**TAREAS ESCRITAS**
- a) Responde, según el fragmento sobre la novela política:
(i) ¿Qué dos etiquetas de color se han incorporado sin cuestionamiento al catálogo de la crítica literaria?
(ii) ¿En qué década era muy estimado el ensayo de Irwing Howe?
(iii) Según Howe, ¿qué predomina en la novela política?
- b) Actualiza el fragmento sobre la novela política y reprodúcelo desde "Wednesday, September 06, 2006" hasta "la literatura.", ambos incluidos, sustituyendo "Pobrecito" por "Pobre hombre".

**FRAGMENTO EXTRAÍDO**
+ + +
Wednesday, September 06, 2006

 

Política de la novela

Pobrecito, nunca ha entendido lo que es
la política.
—Sí, pero usted tampoco entiende lo que es
la literatura.
-Anónimo


No es un calificativo, el de política, suficientemente catalogado aún en las historias de la literatura; al menos, no está tan arraigado como el adjetivo que compone expresiones como “novela rosa”, “novela policiaca”, “novela histórica”. No se sabe a quién se le ocurrió un día ponerle color a las novelas, pero es un hecho que etiquetas como “novela rosa” o “novela negra” se han incorporado ya sin el menor cuestionamiento al catálogo de la crítica literaria o a los textos de uso didáctico. De la novela política no se habla mucho, tal vez porque puede parecer poco delicado y un tanto irrespetuoso insinuar con el adjetivo que se está calificando a una novela de panfletaria o, cuando menos, de vehículo en el que tratan de hacerse pasar de contrabando (escondidas entre las líneas) algunas ideas políticas.
Irwing Howe, en un ensayo muy estimado en los años sesenta, The politics and the novel, adelanta que la novela política es aquella en la que “predominan las ideas políticas y se construye un clima político, con la posibilidad de conseguir algún resultado en el plano crítico”.
+ + +
Registros de texto y señalamiento de elementos
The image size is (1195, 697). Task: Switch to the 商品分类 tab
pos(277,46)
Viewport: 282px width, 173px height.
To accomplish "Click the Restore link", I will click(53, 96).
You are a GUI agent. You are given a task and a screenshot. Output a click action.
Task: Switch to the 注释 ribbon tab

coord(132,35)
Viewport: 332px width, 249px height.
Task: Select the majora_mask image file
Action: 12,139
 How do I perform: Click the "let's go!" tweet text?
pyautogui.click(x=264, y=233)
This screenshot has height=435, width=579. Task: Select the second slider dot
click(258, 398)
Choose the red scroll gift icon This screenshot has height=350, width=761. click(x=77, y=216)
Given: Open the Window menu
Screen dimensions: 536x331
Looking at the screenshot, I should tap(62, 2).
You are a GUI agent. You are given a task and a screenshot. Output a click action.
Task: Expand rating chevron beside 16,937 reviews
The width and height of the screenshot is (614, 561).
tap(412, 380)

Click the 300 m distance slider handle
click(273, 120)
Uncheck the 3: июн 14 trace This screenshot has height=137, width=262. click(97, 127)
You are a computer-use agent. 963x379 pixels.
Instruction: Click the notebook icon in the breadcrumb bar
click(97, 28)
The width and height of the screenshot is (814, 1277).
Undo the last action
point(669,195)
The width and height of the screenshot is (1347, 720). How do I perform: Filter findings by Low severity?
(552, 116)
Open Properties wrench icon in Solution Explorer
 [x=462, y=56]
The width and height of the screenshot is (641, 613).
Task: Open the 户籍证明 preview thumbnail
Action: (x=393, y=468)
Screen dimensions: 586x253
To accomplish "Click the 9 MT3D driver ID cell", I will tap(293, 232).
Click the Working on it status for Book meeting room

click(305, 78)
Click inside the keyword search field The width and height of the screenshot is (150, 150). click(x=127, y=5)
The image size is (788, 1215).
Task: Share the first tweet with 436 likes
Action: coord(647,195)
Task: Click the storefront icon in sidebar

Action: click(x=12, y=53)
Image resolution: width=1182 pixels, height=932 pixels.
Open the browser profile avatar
+ + +
**SOLUCIONES**
- a)
(i) "Novela rosa" y "novela negra".
(ii) En los años sesenta.
(iii) Las ideas políticas.

- b)
Wednesday, September 06, 2006

 

Política de la novela

Pobre hombre, nunca ha entendido lo que es
la política.
—Sí, pero usted tampoco entiende lo que es
la literatura.